13 Juli 2023
PHNOM PENH – Menteri Luar Negeri, Prak Sokhonn, mengatakan ASEAN dalam kerja sama dengan mitra eksternal harus menjaga sentralitasnya, baik dalam ucapan maupun perbuatan, di tengah meningkatnya persaingan geopolitik antar negara besar, dengan tetap fokus pada prinsip keterbukaan, transparansi, dan inklusivitas.
Hal tersebut disampaikan Sokhonn pada sidang pleno ASEAN Foreign Ministers’ Meeting (AMM) ke-56, pertemuan Commission of the Southeast Asia Nuclear Weapon-Free Zone (SEANWFZ) dan ASEAN Foreign Ministers’ Interface Meeting with the ASEAN-Intergovermental. perwakilan Komisi Hak Asasi Manusia (AICHR), diadakan pada tanggal 11 Juli di ibu kota Indonesia, Jakarta.
Dalam siaran persnya, Sokhonn lebih lanjut menekankan perlunya untuk lebih memperdalam integrasi ekonomi regional melalui perdagangan yang bebas, adil, terbuka dan inklusif antar negara anggota ASEAN dan dengan mitra eksternal.
“Selain itu, ASEAN harus menjajaki sumber pertumbuhan baru seperti digitalisasi, transisi ramah lingkungan, teknologi dan inovasi untuk menjadikan ASEAN tahan masa depan dan siap menghadapi masa depan,” ujarnya.
Sesi pleno tersebut diadakan dengan tema “ASEAN Matters: Epicenter of Growth” dengan fokus pada upaya pembangunan Komunitas ASEAN sehubungan dengan arsitektur kawasan yang terus berkembang, dan dengan prioritas Indonesia, ketua bergilir blok tersebut, yang berpusat pada ASEAN Outlook di Indo-Pasifik (AOIP).
Para menteri menekankan pentingnya menjaga sentralitas dan kesatuan ASEAN dalam hubungan dengan mitra eksternal, dan bertukar pandangan mengenai isu-isu regional dan internasional yang menjadi perhatian dan kepentingan bersama, serta isu-isu mendesak lainnya yang memerlukan perhatian dan tanggapan bersama.
Mereka fokus pada kepentingan strategis untuk menjamin perdamaian, keamanan, stabilitas dan kemakmuran melalui kerja sama dengan semua mitra eksternal.

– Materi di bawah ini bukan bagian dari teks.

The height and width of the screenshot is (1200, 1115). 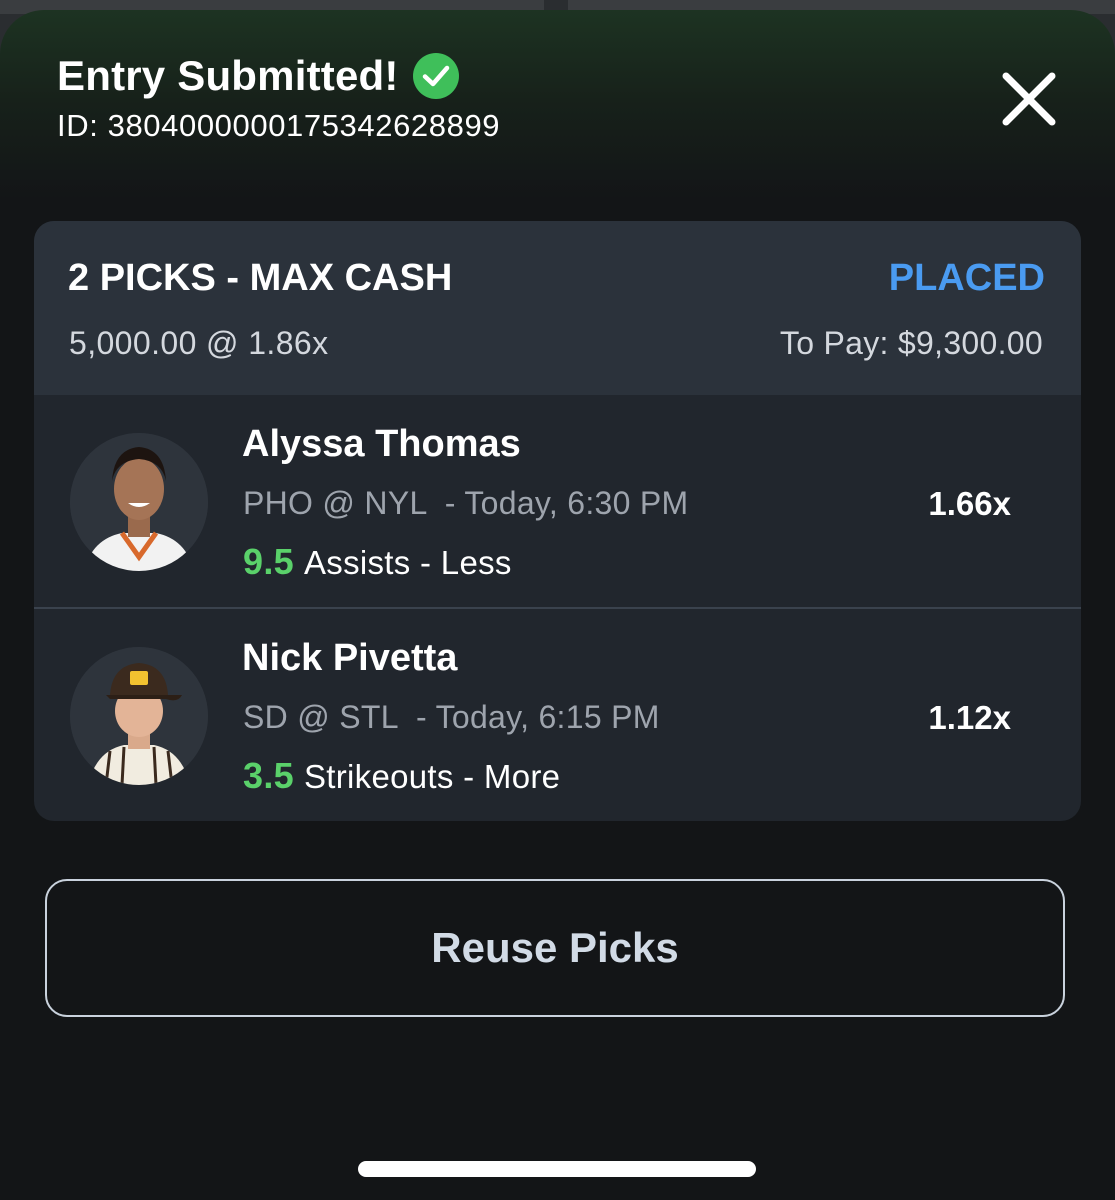 What do you see at coordinates (228, 76) in the screenshot?
I see `page-title-text: Entry Submitted!` at bounding box center [228, 76].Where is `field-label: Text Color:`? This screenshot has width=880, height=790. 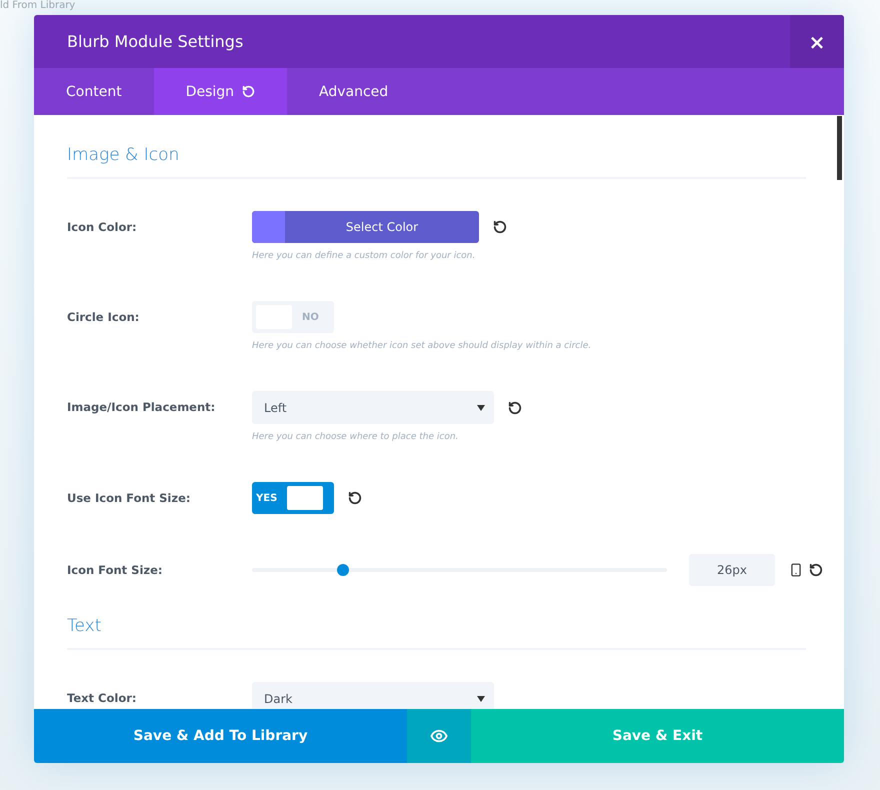
field-label: Text Color: is located at coordinates (102, 698). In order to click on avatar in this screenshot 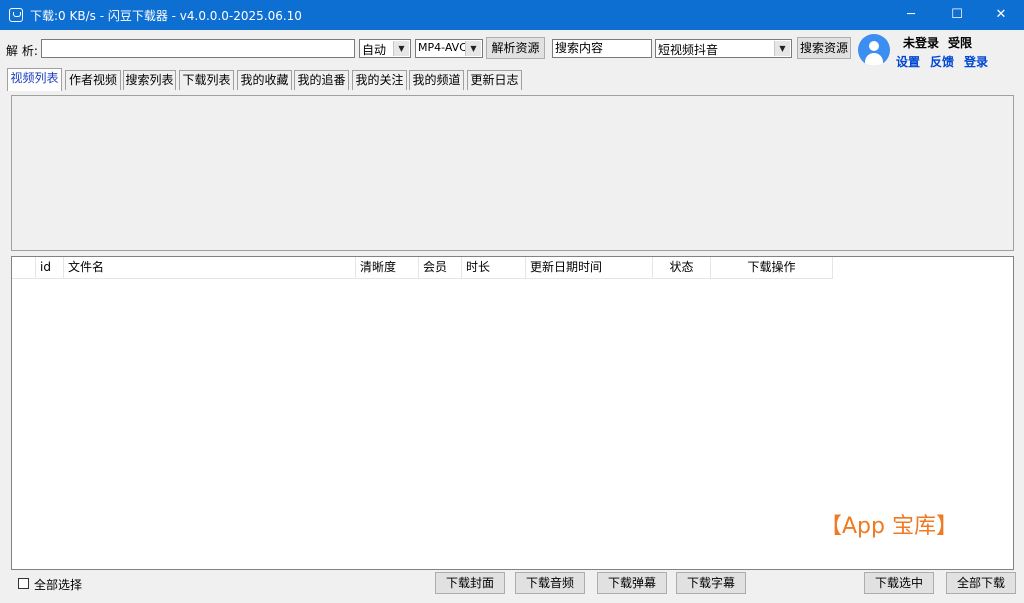, I will do `click(874, 50)`.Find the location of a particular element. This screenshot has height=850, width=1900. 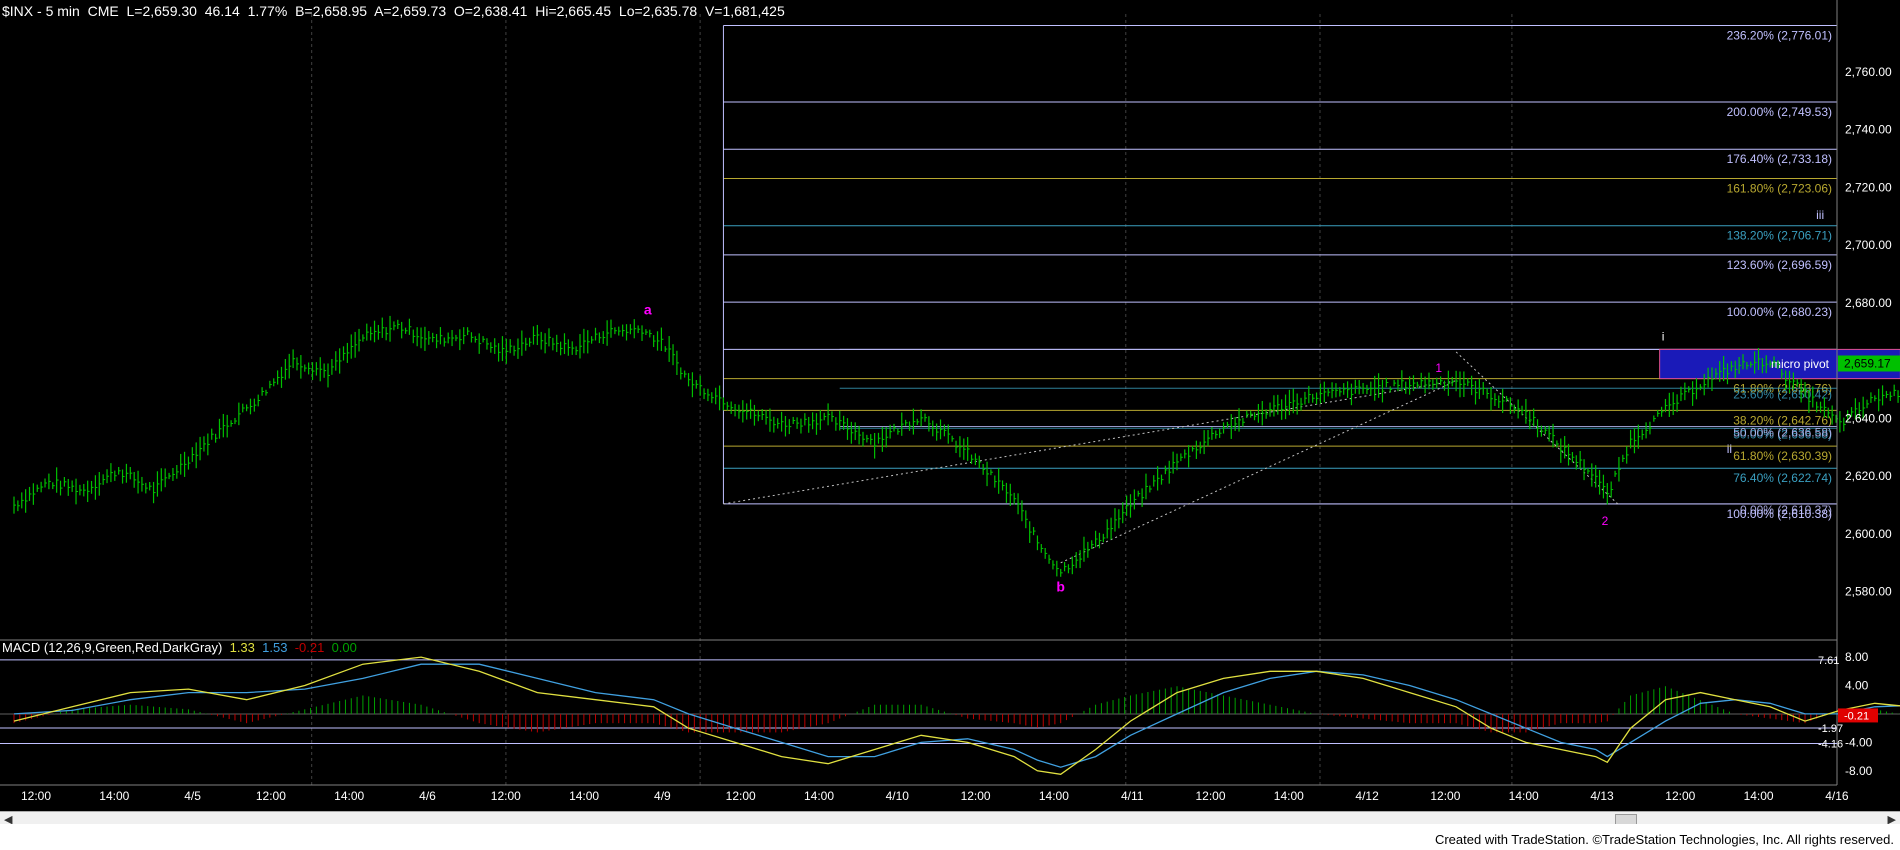

fib-label: 200.00% (2,749.53) is located at coordinates (1780, 112).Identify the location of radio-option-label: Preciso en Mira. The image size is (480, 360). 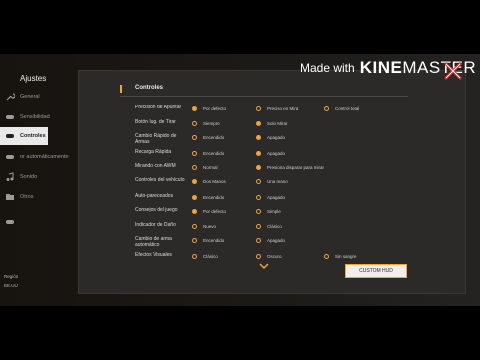
(283, 108).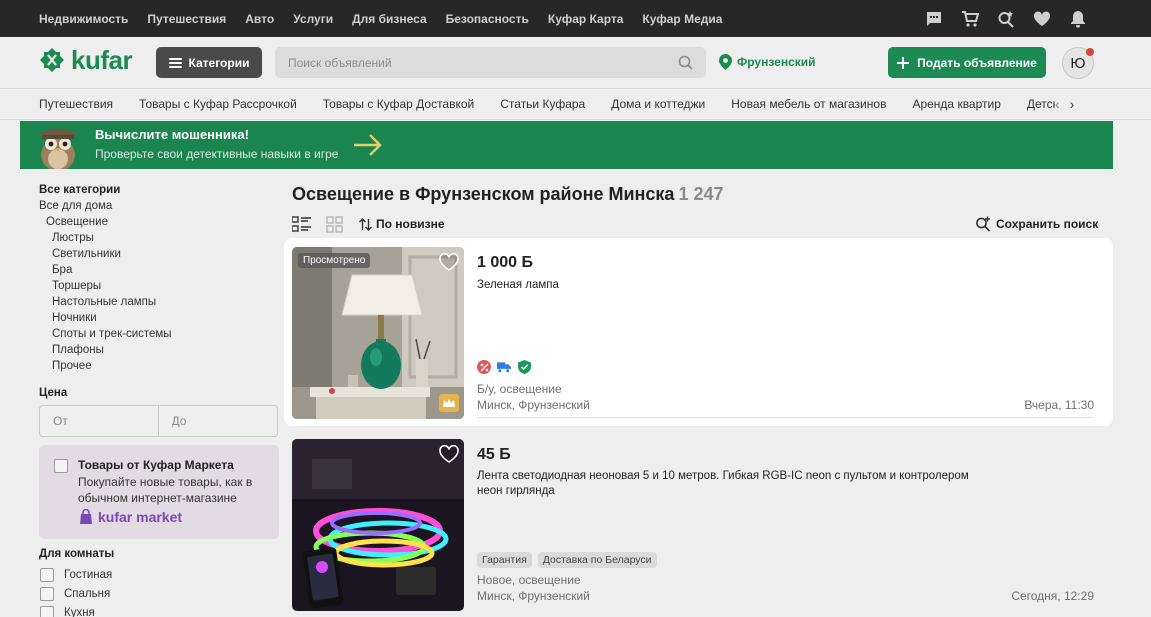  Describe the element at coordinates (102, 60) in the screenshot. I see `logo-text: kufar` at that location.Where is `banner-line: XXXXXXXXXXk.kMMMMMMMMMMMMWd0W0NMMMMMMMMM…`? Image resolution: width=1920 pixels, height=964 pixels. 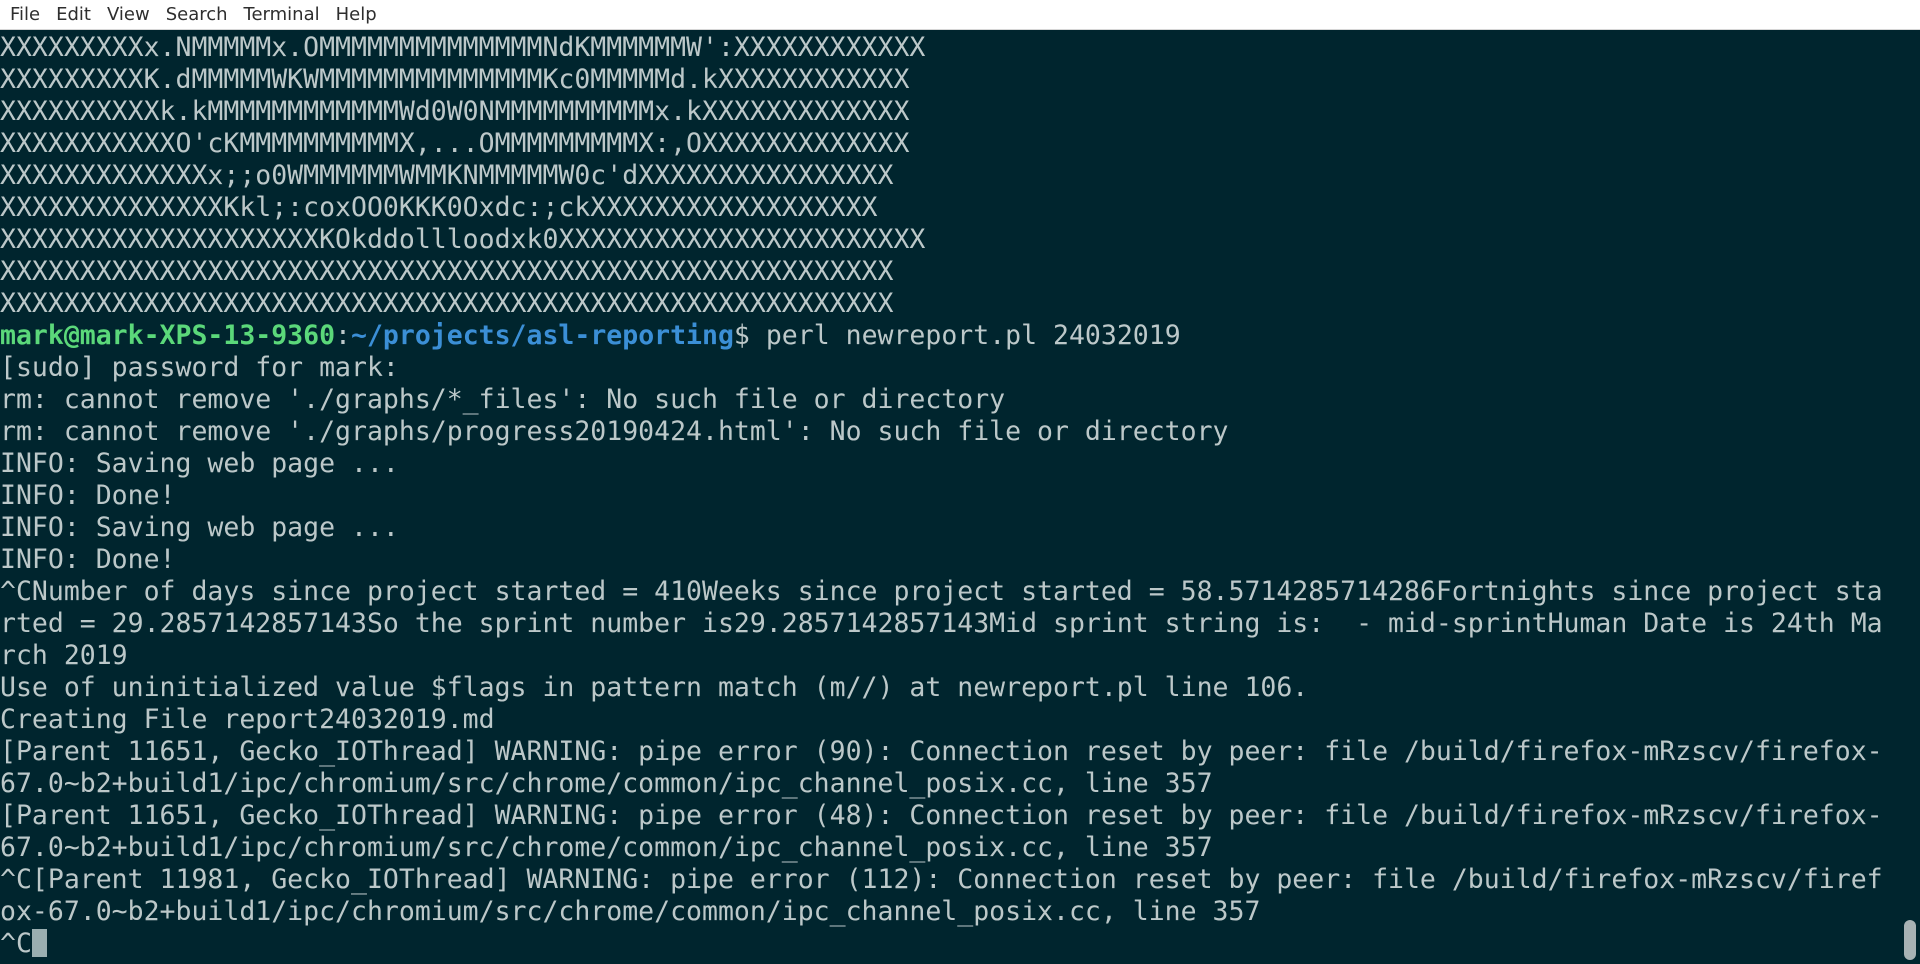 banner-line: XXXXXXXXXXk.kMMMMMMMMMMMMWd0W0NMMMMMMMMM… is located at coordinates (455, 112).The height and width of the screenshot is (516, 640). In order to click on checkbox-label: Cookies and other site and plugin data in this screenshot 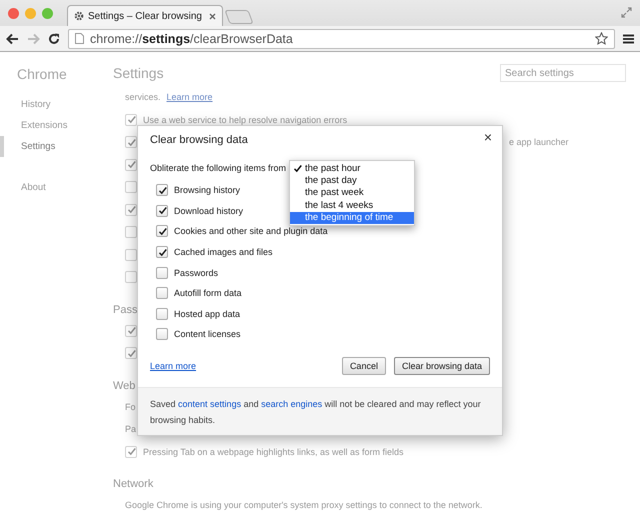, I will do `click(251, 231)`. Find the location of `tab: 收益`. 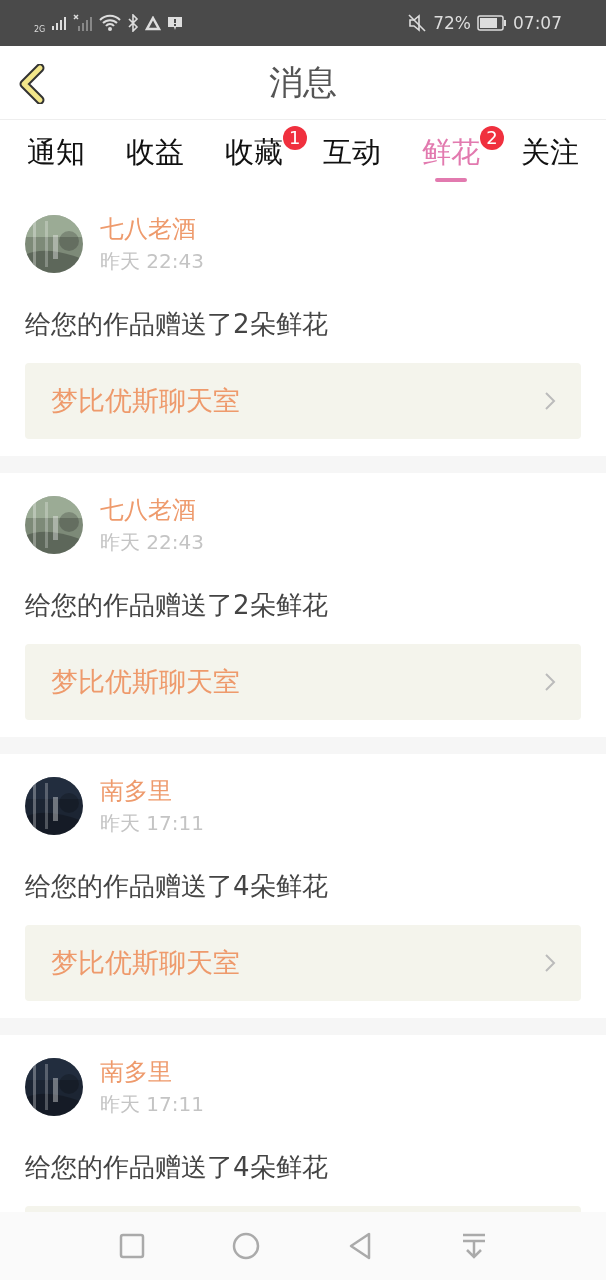

tab: 收益 is located at coordinates (155, 152).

Mekanisme yang dipimpin ASEAN tetap menjadi titik tumpu dalam memfasilitasi dialog dan kerja sama yang konstruktif.
Him Rotha, peneliti di Institut Kerja Sama dan Perdamaian Kamboja (CICP), mengatakan sulit untuk mencapai jalan tengah yang diperlukan karena negara-negara anggota cenderung memiliki kepentingan dan prioritas yang berbeda.
Ro Vannak, salah satu pendiri Institut Demokrasi Kamboja, mengatakan sentralitas ASEAN sangat penting untuk melawan ancaman konflik dan persaingan antara Tiongkok dan AS dalam perang dingin baru.
Pernyataan pers yang dikeluarkan setelah pertemuan tersebut menegaskan kembali komitmen untuk mempertahankan status Asia Tenggara sebagai zona bebas senjata nuklir dan bebas dari semua senjata pemusnah massal (WMD) lainnya sebagaimana tercantum dalam Piagam ASEAN.
Sokhonn menekankan manfaat mengadopsi pendekatan “siapa cepat dia dapat” dalam menandatangani Protokol Perjanjian SEANWFZ tanpa syarat untuk mendorong negara-negara pemilik senjata nuklir (NWS) lainnya untuk melakukan hal yang sama.